Entah mengapa senyum Liza mengembang sempurna pagi itu. Bahkan ia bisa bangun lebih awal sebelum alarmnya berdering. Menakjubkan bukan. Entah setan apa yang merasukinya, atau dapat ilham apa semalam dalam mimpi nya, tak seorangpun tahu.


Liza sedang menarik sebuah kursi makan pertanda bersiap memasok energinya pagi itu, saat tiba tiba ponsel di tangannya berbunyi. Sebuah nomor tak dikenal tersemat di layar. Liza ragu, namun diangkatnya juga. Jantungnya berdebar hebat. Sebuah suara yang sangat ia kenal, terdengar dari speaker ponselnya. Hampir saja ponsel itu jatuh dari genggamannya.


Penelfon :

“Hai.... Selamat pagi... aku tahu kaw tak sabar ingin sarapan.. jangan tergesa gesa. Ah.. kaw semakin manis saja.. apalagi dengan baju warna merah yang kaw kenakan saat ini... kaw tahu?? Aku suka... .

To : blueOcean@yahoo.com

From : grey_soul@yahoo.com “


Liza hanya terdiam selama penelfon itu berbicara. Lidahnya kelu. Perasaannya tak menentu. Perlahan ia mulai meninggalkan ruang makan, dan dengan jantung masih berdebar menuju halaman rumah. Benar saja, tak sedikitpun bisa ia percaya pandangan matanya. Debar itu sangat khas, Liza bisa rasakan itu. Tak sedikitpun ia teringat Tama. Berulang kali ia yakinkan dirinya bahwa ini nyata. Bima, berdiri di halaman rumah, tersenyum lebar, masih dengan ponsel di tangannya dan berkata, “Hai...Liza”

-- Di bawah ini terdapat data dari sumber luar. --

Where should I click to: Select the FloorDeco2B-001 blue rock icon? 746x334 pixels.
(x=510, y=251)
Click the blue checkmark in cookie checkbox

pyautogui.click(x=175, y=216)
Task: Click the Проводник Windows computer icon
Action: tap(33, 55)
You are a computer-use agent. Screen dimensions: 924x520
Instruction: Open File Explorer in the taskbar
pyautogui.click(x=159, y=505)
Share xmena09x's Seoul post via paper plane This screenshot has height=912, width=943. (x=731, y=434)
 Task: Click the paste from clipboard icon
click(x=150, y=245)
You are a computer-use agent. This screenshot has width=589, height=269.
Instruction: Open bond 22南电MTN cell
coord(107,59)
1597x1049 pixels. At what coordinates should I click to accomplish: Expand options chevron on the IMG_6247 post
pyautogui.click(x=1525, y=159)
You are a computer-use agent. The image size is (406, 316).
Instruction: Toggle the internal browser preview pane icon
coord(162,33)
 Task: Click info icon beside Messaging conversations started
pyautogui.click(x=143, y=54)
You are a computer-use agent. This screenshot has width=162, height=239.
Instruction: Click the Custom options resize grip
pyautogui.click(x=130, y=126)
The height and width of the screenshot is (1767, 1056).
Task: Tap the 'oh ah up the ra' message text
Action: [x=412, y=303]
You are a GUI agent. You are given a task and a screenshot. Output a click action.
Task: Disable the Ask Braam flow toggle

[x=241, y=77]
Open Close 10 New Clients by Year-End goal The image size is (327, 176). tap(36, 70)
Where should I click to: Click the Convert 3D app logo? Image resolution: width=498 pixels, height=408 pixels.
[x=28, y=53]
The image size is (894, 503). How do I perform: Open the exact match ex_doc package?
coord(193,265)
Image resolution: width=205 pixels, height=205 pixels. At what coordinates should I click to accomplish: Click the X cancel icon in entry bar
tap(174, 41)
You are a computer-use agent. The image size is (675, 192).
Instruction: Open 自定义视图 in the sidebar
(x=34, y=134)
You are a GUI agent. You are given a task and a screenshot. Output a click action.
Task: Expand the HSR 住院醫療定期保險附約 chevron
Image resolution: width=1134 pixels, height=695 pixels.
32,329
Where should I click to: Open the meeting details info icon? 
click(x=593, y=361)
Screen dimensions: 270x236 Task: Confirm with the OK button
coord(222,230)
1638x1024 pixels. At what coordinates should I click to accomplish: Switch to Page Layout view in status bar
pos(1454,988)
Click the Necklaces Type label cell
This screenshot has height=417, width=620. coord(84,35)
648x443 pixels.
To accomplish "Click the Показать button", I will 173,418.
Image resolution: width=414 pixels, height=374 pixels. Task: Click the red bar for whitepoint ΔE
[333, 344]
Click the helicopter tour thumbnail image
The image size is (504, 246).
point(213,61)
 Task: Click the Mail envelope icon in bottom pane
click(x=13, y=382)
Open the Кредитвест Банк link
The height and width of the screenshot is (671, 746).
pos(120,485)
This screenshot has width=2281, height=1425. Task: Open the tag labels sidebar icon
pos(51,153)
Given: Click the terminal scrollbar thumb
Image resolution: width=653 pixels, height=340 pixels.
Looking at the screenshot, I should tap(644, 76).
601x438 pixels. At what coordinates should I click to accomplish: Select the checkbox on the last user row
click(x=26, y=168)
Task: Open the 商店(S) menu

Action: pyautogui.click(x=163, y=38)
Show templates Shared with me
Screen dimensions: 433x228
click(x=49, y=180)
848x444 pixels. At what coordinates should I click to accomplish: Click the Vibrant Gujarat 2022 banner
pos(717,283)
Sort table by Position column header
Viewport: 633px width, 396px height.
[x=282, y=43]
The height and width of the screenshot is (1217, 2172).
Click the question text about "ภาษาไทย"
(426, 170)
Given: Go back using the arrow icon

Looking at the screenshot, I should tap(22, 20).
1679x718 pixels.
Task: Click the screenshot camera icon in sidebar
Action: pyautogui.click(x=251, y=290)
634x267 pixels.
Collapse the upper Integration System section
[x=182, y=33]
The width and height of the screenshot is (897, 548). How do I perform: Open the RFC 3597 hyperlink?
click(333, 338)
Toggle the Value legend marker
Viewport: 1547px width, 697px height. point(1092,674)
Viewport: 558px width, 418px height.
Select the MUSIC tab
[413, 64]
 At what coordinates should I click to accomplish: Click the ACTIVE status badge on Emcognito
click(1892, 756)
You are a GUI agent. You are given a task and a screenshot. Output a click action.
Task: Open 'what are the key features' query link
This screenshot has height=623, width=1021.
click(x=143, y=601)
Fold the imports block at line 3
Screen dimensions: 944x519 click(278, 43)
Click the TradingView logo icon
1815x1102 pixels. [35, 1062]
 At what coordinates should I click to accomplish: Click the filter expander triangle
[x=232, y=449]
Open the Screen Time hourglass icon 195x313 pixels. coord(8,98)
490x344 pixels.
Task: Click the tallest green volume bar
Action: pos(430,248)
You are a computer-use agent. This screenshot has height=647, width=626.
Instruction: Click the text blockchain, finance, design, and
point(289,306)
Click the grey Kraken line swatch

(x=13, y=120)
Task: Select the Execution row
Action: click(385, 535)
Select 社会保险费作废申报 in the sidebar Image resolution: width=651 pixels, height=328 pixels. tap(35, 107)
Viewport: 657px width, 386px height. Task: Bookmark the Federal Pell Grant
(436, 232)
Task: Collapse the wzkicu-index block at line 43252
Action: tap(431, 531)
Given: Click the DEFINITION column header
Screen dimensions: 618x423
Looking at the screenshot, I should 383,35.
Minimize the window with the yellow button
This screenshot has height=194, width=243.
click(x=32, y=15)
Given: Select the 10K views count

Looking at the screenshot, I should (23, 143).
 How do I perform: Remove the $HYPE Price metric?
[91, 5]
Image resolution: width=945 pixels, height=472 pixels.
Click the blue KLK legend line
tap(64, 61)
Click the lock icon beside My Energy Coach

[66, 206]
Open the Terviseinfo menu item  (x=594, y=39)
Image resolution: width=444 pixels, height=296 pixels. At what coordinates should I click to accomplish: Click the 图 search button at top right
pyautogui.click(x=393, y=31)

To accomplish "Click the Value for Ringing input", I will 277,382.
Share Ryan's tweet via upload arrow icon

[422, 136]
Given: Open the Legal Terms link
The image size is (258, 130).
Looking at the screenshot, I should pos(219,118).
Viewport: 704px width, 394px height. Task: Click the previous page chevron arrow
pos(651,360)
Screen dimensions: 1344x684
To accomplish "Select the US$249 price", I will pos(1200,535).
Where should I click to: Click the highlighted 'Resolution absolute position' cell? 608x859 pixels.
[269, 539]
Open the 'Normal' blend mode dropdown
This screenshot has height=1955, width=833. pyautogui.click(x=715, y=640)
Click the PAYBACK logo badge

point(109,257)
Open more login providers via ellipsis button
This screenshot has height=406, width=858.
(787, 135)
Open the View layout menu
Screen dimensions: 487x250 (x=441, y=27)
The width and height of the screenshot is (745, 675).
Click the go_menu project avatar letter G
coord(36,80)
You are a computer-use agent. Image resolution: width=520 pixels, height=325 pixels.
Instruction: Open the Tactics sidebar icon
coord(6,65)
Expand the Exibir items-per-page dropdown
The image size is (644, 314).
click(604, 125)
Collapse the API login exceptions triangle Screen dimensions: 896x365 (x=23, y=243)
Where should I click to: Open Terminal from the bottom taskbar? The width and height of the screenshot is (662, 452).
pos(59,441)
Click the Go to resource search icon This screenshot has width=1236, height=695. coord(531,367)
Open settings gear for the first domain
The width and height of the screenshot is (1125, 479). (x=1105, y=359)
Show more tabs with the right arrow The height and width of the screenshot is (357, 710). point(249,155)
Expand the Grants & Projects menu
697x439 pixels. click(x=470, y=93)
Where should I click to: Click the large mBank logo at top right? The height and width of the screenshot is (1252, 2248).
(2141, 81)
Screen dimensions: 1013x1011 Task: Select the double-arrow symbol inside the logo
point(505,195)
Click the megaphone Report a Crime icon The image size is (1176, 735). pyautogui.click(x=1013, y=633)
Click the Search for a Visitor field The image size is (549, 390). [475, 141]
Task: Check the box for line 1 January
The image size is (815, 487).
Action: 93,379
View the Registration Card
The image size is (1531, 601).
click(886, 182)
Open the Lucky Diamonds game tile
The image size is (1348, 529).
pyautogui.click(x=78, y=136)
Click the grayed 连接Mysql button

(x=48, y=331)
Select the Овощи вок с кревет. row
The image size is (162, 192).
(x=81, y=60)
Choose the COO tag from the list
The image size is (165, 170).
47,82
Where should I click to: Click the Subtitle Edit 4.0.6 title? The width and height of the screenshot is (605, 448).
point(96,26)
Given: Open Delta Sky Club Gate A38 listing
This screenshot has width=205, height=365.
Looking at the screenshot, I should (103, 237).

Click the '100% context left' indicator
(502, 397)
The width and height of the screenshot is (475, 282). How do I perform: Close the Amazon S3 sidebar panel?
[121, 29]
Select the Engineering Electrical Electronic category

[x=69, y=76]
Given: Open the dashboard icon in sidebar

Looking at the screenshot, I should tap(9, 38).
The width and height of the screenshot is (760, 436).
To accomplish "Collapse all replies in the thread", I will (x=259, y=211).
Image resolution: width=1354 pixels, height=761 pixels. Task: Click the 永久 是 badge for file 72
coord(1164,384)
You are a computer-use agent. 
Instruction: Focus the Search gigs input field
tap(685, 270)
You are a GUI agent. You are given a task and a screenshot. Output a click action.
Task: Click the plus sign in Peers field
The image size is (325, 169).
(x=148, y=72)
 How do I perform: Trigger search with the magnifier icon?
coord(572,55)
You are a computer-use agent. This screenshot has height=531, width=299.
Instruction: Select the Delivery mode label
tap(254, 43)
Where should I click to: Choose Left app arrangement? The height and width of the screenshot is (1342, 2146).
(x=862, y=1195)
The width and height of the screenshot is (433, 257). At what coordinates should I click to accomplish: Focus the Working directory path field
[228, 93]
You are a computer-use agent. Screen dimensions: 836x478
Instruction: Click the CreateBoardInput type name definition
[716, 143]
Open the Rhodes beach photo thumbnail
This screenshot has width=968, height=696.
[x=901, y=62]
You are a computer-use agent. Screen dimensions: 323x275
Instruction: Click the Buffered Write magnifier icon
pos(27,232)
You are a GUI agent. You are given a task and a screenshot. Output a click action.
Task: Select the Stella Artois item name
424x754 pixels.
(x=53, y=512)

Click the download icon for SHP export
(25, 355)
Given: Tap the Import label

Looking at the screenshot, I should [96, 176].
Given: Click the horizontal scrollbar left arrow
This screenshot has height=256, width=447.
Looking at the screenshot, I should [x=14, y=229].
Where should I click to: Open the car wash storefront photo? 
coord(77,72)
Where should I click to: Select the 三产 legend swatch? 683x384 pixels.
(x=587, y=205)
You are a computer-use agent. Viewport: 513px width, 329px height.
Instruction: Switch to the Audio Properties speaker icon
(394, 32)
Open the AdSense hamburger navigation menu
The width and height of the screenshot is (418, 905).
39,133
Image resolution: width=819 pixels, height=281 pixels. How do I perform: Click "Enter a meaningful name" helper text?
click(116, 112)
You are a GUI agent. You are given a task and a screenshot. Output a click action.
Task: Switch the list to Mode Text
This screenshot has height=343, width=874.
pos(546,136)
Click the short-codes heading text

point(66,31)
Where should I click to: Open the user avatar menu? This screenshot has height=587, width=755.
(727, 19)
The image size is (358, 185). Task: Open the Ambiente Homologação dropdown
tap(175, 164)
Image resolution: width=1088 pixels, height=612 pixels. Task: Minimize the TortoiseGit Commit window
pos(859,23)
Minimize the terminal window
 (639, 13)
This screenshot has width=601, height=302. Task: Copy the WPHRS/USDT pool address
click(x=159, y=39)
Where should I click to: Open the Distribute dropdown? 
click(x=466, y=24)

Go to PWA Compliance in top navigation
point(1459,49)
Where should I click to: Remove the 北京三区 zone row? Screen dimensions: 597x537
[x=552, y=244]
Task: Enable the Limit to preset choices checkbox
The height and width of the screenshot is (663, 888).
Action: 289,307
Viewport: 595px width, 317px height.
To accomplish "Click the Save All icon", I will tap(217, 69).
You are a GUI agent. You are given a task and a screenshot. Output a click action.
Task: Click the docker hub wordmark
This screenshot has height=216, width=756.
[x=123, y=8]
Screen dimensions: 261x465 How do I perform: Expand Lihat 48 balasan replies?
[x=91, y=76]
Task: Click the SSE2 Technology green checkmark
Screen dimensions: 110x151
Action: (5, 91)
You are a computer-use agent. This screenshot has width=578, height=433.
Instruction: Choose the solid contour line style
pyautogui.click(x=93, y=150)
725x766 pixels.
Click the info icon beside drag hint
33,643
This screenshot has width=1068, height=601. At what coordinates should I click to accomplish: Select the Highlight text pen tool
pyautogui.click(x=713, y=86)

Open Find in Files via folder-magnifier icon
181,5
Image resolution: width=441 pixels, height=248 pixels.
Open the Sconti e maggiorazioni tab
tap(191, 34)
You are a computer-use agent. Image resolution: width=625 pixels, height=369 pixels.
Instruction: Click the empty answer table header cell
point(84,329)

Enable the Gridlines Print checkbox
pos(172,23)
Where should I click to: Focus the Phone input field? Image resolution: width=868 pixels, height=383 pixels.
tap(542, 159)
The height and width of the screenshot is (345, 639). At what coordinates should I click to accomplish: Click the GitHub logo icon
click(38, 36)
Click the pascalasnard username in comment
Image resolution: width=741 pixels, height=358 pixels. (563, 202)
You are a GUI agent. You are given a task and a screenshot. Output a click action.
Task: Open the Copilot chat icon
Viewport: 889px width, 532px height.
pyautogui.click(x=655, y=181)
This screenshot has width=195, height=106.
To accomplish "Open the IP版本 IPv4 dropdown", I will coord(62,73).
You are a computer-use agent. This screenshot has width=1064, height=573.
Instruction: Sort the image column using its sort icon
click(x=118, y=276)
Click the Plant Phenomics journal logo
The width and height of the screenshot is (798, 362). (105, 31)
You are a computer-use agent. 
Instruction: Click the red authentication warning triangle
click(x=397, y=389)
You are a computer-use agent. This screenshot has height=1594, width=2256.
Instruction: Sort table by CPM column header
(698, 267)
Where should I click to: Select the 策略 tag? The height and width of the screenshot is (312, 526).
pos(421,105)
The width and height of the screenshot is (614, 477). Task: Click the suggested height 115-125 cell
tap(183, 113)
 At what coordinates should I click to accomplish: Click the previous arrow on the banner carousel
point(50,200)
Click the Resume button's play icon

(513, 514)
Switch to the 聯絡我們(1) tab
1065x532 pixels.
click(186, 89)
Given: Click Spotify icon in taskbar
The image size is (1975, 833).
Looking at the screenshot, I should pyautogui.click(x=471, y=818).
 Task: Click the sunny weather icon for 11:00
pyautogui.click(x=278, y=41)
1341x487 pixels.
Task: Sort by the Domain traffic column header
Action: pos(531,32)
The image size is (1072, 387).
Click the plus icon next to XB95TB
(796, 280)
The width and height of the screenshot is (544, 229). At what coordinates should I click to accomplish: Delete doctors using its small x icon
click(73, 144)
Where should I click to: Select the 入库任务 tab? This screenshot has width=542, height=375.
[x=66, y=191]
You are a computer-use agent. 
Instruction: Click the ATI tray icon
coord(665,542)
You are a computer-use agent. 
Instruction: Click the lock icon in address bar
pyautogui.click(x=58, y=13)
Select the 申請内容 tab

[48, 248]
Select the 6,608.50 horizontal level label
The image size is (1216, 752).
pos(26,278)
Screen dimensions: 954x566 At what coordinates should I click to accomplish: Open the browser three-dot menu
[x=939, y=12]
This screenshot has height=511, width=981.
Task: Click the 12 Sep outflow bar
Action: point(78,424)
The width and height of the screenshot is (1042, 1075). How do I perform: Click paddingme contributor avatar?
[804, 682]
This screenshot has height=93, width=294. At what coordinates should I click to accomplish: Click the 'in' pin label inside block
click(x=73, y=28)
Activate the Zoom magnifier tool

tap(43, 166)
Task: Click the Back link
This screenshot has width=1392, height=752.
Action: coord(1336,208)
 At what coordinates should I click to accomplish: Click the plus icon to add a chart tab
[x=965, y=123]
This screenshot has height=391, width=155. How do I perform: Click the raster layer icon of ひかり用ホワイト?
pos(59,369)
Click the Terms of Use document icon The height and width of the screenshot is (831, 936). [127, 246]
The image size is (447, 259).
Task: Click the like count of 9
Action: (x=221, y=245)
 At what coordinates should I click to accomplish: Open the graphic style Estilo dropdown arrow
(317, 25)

Ia tatap lekat - lekat lelaki yang telah cukup lama ( tak benar – benar ) menghilang tanpa jejak itu. Lelaki yang sangat ia rindukan, lelaki yang ia yakin akan datang kembali. Ya..lelaki yang tak sepenuhnya hilang. Email Itu, grey_soul@yahoo.com, milik bima...


“Tell me what i’m feeling isn’t some mistake... cause,i believe that good things come to those who wait..especially...LOVE”, ucap Liza lirih.